● What is being asked: The answer must consist only of the lines from the line with "Terms & Conditions (115, 2228)" to the line with "See Offsite Types", both included, exactly as they stand below.

================================

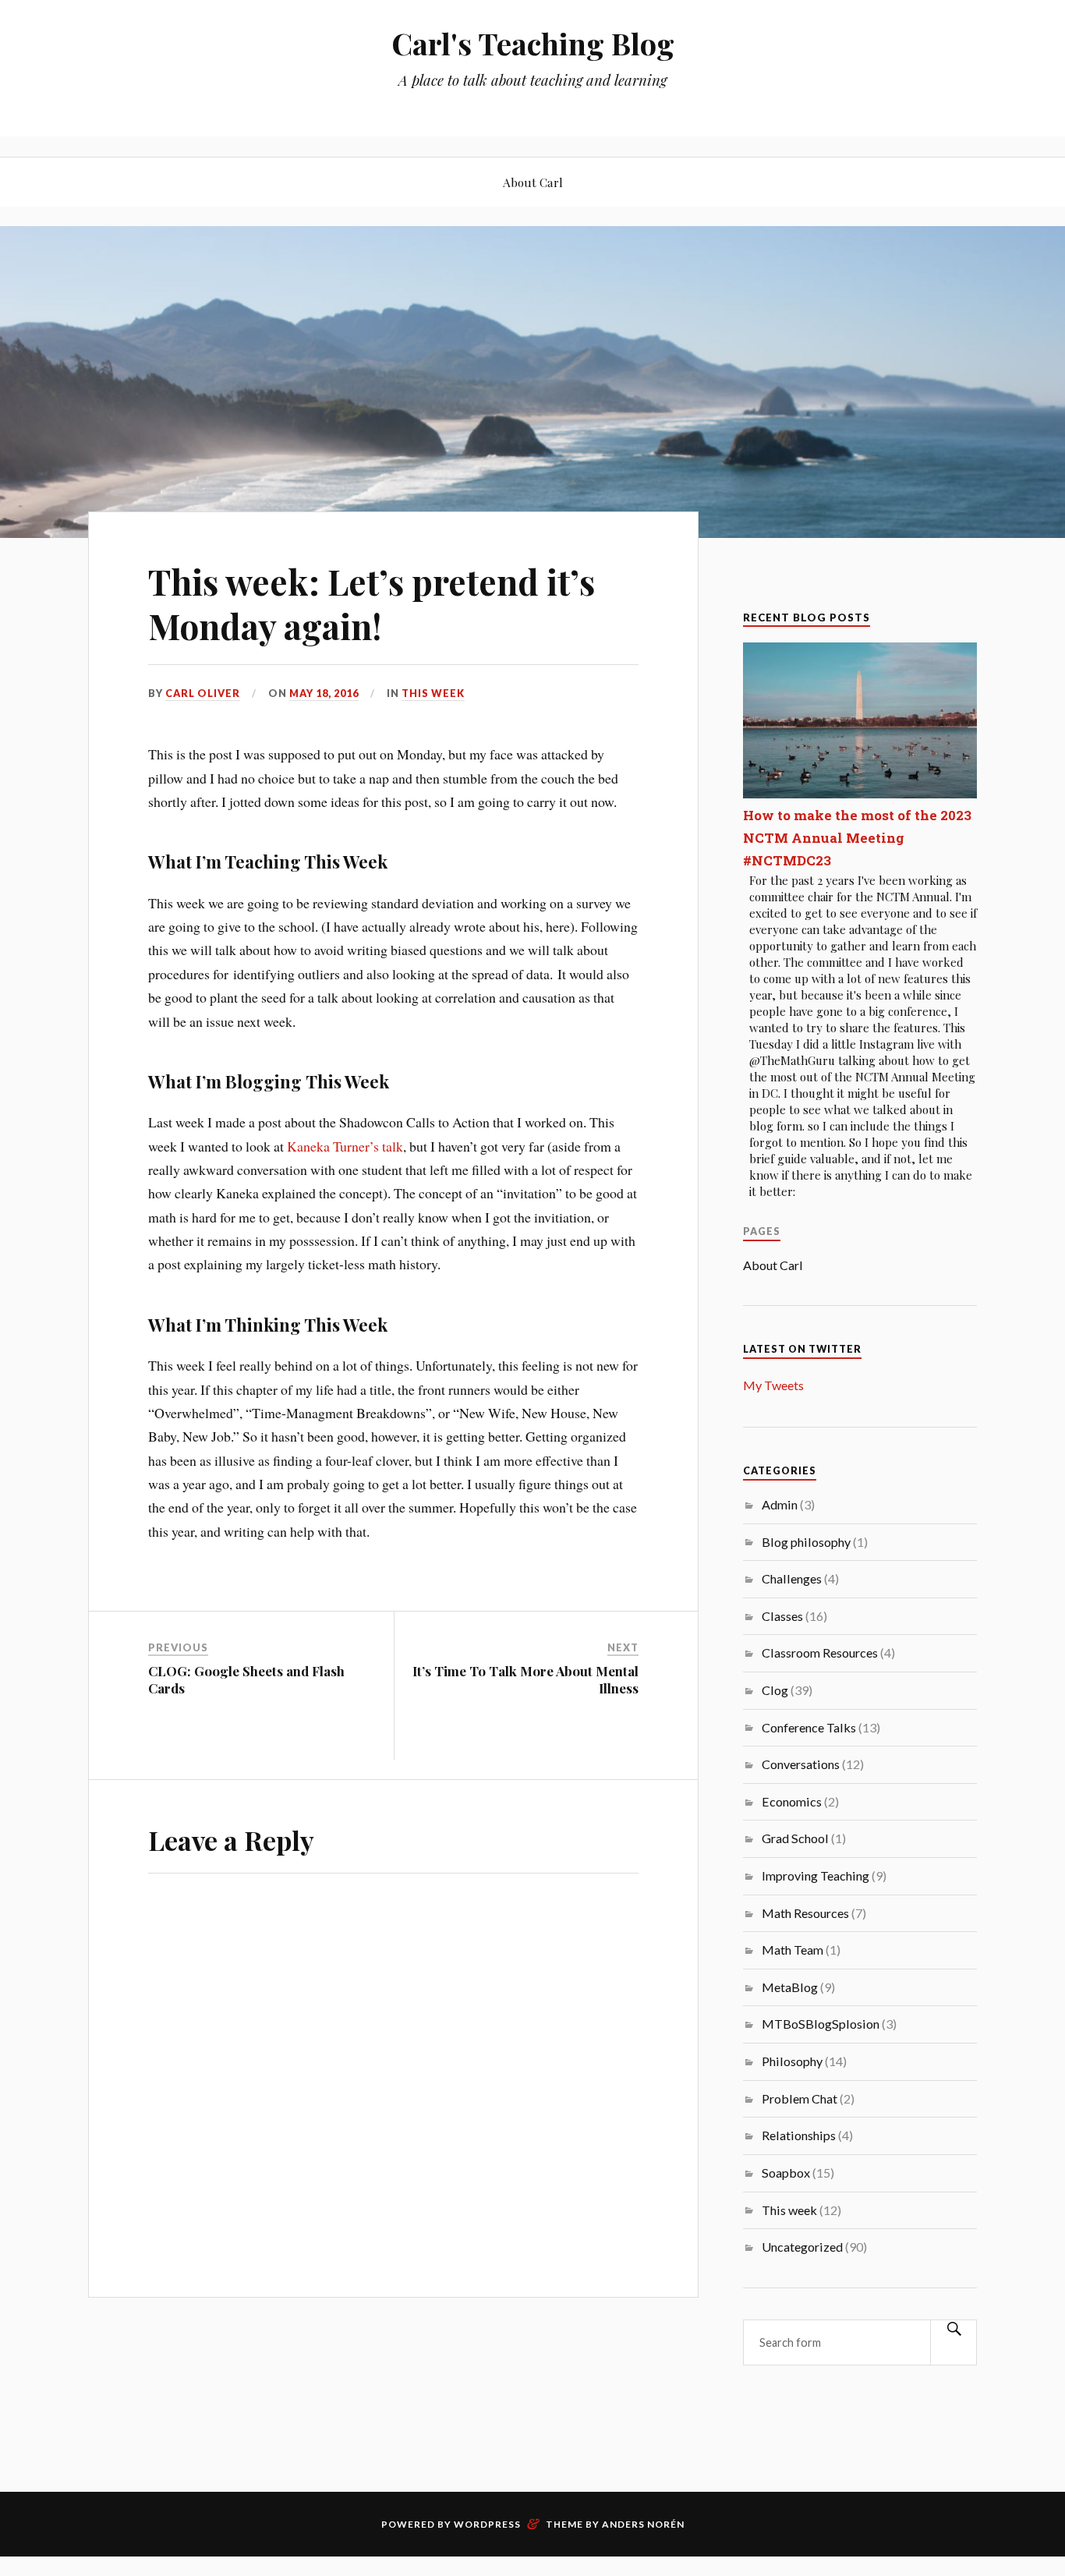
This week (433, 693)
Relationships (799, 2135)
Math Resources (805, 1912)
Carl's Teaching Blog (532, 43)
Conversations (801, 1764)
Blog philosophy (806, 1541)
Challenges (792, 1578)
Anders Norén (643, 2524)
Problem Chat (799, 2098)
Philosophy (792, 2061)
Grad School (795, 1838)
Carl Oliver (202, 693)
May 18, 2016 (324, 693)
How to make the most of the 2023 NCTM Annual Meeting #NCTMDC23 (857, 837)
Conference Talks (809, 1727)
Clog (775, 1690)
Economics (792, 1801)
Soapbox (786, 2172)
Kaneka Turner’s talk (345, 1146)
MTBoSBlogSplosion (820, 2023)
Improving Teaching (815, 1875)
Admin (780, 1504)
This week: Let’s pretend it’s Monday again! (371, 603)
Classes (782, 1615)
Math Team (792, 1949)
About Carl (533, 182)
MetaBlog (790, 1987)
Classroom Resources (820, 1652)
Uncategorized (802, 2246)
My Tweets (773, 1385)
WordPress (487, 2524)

================================

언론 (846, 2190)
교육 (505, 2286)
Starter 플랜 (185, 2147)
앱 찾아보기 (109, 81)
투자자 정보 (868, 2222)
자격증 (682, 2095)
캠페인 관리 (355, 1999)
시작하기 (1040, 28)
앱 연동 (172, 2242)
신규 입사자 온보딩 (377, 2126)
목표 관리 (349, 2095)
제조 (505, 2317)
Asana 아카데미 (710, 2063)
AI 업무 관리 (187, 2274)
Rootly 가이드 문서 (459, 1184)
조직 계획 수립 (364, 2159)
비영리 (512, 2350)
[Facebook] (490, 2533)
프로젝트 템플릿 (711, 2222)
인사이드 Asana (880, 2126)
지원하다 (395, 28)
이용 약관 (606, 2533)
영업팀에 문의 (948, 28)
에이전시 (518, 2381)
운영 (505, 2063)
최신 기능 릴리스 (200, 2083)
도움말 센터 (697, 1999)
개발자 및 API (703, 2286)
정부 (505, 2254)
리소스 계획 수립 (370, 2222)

================================

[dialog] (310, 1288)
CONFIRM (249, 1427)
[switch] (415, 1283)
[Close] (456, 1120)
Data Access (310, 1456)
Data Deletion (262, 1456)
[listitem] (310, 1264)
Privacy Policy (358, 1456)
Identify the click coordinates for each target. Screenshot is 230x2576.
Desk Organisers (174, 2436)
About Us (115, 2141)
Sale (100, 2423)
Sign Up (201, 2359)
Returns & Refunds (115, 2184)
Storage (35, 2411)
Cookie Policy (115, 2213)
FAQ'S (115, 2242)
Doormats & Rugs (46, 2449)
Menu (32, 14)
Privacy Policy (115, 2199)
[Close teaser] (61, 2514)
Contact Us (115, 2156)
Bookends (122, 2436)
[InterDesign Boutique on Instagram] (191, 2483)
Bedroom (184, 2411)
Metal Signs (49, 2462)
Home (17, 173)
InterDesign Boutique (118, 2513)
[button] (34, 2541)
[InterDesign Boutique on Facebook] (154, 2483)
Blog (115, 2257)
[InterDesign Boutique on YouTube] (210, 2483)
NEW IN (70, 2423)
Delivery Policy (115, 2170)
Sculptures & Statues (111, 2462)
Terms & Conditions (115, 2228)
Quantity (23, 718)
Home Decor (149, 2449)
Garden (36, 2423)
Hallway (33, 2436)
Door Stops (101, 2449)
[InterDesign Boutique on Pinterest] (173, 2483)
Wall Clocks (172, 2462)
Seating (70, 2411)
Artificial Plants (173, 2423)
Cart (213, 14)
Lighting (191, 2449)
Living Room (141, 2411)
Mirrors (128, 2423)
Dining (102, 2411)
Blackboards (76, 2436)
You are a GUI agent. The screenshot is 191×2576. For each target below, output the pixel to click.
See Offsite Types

================================

● Written answer:
Terms & Conditions (115, 2228)
Quantity (23, 718)
Home Decor (149, 2449)
Garden (36, 2423)
Hallway (33, 2436)
Door Stops (101, 2449)
[InterDesign Boutique on Pinterest] (173, 2483)
Wall Clocks (172, 2462)
Seating (70, 2411)
Artificial Plants (173, 2423)
Cart (213, 14)
Lighting (191, 2449)
Living Room (141, 2411)
Mirrors (128, 2423)
Dining (102, 2411)
Blackboards (76, 2436)
You are a GUI agent. The screenshot is 191×2576. For each target below, output the pixel to click.
See Offsite Types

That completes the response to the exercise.